Had someone else figured out what she had?
She swung around to see who had spoken, and was surprised to see the Dashnag boy, who of course was a boy no longer. Rath was his name, and he could know nothing of the pulse of despair; his soul had
been in a thurible then. So what was he talking about? Karou listened.
“I’d never have lived to reach the Hintermost,” he was telling Balieros and the others with whom he’d been resurrected. “I was moving south with some others. Angels were burning the forest behind us. A whole village of Caprine, and some Dama girls freed from the slavers with me. We were caught in a gully, hiding, and they found us. Two bast—” He stopped and corrected himself. “Two Misbegotten. They were right in front of us. We could hear the aries screaming as they were slaughtered, but the two angels just looked at us, and… they pretended not to see us. They let us go.”

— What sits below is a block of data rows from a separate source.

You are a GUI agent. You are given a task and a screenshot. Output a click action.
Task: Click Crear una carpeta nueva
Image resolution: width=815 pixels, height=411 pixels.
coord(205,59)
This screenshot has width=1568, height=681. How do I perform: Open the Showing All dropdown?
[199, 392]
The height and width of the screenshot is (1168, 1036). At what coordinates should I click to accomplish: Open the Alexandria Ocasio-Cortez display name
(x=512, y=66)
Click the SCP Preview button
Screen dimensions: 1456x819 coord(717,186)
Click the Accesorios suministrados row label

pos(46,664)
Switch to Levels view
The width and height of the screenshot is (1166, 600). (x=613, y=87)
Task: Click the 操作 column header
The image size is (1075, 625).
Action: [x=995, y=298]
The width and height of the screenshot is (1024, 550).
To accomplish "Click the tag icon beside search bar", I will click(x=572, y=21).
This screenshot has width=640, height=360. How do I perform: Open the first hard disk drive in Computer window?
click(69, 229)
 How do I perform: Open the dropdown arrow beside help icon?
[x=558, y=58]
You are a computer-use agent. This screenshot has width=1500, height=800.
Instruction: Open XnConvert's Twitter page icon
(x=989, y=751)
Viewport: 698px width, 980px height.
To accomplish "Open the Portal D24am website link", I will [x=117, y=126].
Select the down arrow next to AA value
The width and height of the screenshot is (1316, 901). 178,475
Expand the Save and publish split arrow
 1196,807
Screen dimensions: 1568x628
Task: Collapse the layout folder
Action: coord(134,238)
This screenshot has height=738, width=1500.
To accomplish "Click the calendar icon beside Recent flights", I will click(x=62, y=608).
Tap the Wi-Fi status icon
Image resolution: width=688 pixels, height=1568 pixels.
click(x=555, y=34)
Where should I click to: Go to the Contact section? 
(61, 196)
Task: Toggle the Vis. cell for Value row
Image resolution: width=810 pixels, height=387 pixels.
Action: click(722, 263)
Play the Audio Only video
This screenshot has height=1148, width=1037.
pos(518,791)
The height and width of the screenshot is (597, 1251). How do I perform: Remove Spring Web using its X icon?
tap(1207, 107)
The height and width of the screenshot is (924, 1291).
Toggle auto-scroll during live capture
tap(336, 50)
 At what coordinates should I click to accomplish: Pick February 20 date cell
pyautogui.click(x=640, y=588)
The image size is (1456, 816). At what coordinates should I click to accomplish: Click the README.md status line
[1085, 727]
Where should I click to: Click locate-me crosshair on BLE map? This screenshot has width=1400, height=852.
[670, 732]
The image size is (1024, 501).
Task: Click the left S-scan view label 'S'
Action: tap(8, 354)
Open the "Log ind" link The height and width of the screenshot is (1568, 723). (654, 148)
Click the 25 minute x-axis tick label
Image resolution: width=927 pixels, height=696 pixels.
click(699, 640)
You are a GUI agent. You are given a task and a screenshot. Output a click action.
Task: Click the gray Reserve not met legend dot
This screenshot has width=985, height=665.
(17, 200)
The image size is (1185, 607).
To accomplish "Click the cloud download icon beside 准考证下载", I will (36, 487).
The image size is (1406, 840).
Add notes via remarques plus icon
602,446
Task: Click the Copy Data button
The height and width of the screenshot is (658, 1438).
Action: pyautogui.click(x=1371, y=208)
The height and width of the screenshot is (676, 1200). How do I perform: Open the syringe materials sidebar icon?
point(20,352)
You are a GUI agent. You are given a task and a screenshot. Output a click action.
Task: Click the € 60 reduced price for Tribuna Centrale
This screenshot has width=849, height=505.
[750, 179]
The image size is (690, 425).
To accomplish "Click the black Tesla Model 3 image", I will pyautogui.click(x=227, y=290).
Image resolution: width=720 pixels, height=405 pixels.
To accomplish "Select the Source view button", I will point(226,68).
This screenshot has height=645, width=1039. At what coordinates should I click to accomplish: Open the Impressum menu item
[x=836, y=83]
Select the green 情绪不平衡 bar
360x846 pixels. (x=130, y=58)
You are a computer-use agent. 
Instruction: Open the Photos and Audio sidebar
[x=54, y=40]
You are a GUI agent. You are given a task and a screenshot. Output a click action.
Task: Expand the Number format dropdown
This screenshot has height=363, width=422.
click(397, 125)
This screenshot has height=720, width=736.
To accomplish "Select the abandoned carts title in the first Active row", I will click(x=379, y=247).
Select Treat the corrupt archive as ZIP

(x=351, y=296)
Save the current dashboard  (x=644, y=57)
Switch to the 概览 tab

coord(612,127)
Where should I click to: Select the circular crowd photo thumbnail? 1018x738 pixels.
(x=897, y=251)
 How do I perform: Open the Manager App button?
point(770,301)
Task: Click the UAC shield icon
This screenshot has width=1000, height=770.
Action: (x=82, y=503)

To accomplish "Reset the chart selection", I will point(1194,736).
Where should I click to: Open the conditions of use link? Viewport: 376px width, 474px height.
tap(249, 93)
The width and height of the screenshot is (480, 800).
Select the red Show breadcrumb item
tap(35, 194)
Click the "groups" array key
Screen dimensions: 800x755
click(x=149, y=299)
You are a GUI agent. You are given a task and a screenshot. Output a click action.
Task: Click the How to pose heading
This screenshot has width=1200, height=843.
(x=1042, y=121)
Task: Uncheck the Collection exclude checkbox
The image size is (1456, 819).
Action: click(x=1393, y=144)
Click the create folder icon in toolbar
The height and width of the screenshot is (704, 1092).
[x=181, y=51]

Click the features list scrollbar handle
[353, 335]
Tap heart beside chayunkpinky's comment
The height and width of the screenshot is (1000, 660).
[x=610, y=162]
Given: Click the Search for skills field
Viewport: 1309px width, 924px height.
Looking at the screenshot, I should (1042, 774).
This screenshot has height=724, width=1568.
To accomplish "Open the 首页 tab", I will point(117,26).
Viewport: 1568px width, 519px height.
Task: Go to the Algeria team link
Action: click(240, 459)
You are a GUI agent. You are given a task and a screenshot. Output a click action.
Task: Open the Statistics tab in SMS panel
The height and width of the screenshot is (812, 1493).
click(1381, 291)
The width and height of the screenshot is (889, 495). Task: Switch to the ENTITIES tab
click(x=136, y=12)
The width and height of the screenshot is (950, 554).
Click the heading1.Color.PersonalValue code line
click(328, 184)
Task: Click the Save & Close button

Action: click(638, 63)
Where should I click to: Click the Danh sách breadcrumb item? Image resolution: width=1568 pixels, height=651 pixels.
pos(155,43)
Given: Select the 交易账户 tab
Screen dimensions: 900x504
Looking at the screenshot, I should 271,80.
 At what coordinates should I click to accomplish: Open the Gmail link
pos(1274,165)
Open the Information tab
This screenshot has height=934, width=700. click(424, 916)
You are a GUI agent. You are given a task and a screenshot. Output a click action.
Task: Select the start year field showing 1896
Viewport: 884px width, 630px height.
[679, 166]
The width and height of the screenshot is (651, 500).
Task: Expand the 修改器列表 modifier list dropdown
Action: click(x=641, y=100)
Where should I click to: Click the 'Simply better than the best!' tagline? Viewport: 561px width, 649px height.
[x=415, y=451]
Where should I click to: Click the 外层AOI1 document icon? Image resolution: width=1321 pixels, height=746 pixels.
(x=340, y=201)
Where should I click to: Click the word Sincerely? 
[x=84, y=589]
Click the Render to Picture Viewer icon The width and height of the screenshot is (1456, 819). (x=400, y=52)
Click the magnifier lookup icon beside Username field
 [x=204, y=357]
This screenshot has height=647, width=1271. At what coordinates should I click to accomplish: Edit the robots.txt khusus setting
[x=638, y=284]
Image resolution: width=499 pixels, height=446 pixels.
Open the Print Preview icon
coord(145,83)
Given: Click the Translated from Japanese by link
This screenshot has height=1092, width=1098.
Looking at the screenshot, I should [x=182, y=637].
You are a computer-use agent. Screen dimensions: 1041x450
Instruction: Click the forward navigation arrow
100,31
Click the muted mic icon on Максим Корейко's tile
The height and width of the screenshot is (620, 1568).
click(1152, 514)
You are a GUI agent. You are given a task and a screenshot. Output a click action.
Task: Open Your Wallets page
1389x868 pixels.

“Maybe they didn’t see you,” suggested Balieros.
With respect, Rath replied firmly, “They did. And one of them was him.” With the jut of his chin, he singled out Akiva. “Eyes as orange as a Dashnag’s. I couldn’t mistake them.”
And all of this Karou heard with that same feeling that the understanding had been there all along, hovering around and ready to land just as soon as she stopped thrashing it away. Of course it wasn’t only Ziri whom Akiva had saved in the Hintermost, but slaves and villagers, too, the same fleeing folk whom the Wolf had left for dead by choosing to kill his enemy instead of aid his people.
“Beast’s Bane, crusading for beasts?” mused Balieros, leveling a long, speculative look across the cavern, and giving a small smile. “And strangely fold the hours as the end draws near.”
Strangely fold the hours. It was a line from a song. All the soldiers knew it. Not exactly hopeful, but appropriate in the context of that scream of magic. As the end draws near. The end.
Karou couldn’t help herself. She looked at Akiva again. He still wasn’t looking back, and it was enough to make her believe that he never would again.
Here they were in the Kirin caves. It was the eve of battle. They’d brought their armies together, which in itself could be counted an unimaginable triumph, but nothing was as they’d dreamt it. They weren’t side by side. They couldn’t even look at each other.
Karou’s heartbeat was playing tricks on her, surging and then shying, like a creature trapped within her. Akiva was surrounded by his own kind, and she was here, with hers, and it seemed that all that was binding them together anymore was a common enemy and the sweet, pure threads of music.